Furthermore, another serious problem with respect to an explosive is the detection or search of a malignantly possessed or illegally hidden explosive. For example, explosives stolen and hidden by burglars must be searched by policemen with much labor and time and it is common that passengers are searched before riding an airplane for illegally carried weapons in order to prevent hijacking while the methods used in the airports are powerless to detect non-metallic dangerous articles such as explosives so that development of efficient methods for explosive detection is eagerly desired also in this point.
One of the promising approaches for the safe and efficient detection of an explosive, e.g. dynamite, is the use of a magnetic material. That is to say, each of, for example, dynamites is kept or used as integrally combined with a magnetic material or, in particular, with a magnetic powdery material incorporated thereinto followed by magnetization so as to be easily detected by a magnetic sensor means even in a hidden or covered state. For example, a number of such magnetic explosives are set at the blasting points and, if one or more of the explosives remain misfired after blasting as covered with rocks and sand, the locations of the unexploded explosives can readily be indicated by the magnetic sensor means. A magnetic sensor means installed in an airport can easily point out a hijacker illegally carrying an explosive when the explosive is admixed with a magnetic powdery material and magnetized.

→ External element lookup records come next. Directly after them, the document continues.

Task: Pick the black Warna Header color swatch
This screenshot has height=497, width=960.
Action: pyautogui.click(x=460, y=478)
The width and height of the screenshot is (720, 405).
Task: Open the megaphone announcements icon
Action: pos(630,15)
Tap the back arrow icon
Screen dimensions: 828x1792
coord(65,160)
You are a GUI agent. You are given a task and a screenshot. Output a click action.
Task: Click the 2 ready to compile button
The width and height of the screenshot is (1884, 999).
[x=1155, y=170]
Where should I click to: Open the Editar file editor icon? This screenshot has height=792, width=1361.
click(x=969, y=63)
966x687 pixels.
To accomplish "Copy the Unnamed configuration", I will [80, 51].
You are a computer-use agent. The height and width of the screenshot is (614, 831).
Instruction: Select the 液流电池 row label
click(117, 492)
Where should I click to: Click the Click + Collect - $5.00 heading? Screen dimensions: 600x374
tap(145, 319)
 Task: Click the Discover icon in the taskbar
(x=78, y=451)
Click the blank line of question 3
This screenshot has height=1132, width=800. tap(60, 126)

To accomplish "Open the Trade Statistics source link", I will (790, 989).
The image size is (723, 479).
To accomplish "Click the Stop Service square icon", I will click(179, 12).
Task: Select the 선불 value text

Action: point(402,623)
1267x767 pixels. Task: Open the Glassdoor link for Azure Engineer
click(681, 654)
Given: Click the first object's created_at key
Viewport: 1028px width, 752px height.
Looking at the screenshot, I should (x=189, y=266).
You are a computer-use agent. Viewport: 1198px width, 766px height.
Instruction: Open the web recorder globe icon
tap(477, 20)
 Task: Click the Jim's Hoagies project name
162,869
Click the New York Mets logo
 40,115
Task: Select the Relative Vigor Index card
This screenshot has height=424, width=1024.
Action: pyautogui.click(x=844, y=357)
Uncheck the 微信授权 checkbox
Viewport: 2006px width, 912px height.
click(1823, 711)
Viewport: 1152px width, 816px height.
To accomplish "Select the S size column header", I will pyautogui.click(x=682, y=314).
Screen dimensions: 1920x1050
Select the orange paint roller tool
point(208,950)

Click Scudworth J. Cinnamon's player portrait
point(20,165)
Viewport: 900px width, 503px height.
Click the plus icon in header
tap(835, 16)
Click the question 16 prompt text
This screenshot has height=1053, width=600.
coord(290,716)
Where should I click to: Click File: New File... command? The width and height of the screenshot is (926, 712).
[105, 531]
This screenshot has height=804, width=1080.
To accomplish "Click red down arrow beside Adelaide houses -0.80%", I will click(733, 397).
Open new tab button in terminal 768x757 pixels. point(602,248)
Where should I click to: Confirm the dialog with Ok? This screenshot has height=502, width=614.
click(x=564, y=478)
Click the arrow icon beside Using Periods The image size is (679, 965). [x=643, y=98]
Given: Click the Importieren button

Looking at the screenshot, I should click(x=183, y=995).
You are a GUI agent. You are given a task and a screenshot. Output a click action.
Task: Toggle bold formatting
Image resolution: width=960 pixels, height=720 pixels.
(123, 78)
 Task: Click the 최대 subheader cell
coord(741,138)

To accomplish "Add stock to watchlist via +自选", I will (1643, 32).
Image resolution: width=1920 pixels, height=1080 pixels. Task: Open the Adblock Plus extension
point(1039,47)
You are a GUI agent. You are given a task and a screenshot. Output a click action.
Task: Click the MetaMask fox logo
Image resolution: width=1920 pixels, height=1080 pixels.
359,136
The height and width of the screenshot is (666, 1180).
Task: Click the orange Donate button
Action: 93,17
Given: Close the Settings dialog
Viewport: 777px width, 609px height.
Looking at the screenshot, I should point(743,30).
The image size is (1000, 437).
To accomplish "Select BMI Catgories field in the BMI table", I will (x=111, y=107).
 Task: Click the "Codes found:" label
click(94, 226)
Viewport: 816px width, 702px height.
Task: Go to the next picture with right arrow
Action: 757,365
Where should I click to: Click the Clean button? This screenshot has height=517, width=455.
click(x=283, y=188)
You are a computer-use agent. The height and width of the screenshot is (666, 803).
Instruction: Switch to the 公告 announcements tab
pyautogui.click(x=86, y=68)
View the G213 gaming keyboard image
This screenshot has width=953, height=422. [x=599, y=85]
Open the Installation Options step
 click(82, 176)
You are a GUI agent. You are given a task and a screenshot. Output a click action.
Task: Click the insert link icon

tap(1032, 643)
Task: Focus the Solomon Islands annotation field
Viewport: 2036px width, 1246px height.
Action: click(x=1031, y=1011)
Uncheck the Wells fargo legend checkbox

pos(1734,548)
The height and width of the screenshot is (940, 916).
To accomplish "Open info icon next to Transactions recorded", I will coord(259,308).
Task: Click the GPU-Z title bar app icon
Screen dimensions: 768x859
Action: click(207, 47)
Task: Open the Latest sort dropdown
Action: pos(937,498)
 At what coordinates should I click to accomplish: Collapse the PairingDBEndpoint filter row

Suitable magnetic materials for such a purpose are of course not limited to any particular types provided that the material is magnetically hard or, in other words, the material has a sufficiently large residual magnetization or coercive force in order to facilitate the detection by a magnetic sensor means. Practically speaking, however, most of the magnetically traceable explosives are impregnated with a magnetic ferrite in a finely pulverized form because of the sufficiently high magnetic performance in addition to the availability with outstanding inexpensiveness in comparison with other types of magnetic materials.
Ferrite magnetics are, however, not quite free from practical problems. One of the serious problems in the use of powders of ferrite magnetics as incorporated in an explosive is that the stability of the explosive is greatly reduced when the explosive compound is in contact with the ferrite powder. In an experiment undertaken by the inventors with dynamites, for example, the time up to the detection of the nitrogen dioxide in the Abel's heat test, which should be compulsorily undertaken as a means for the evaluation of the stability of explosives as specified in the regulation for the Explosive Control Act, was decreased to about one fourth or less when the explosive was admixed with a powdery ferrite in comparison with the same explosive without the ferrite powder. The time will be further shortened when a ferrite-blended explosive is stored over a certain period before its use for blasting. Therefore, the advantages of the magnetic explosives admixed with a ferrite powder is greatly reduced by the increased danger caused by the decomposition during storage against the intention of the use of magnetic explosives.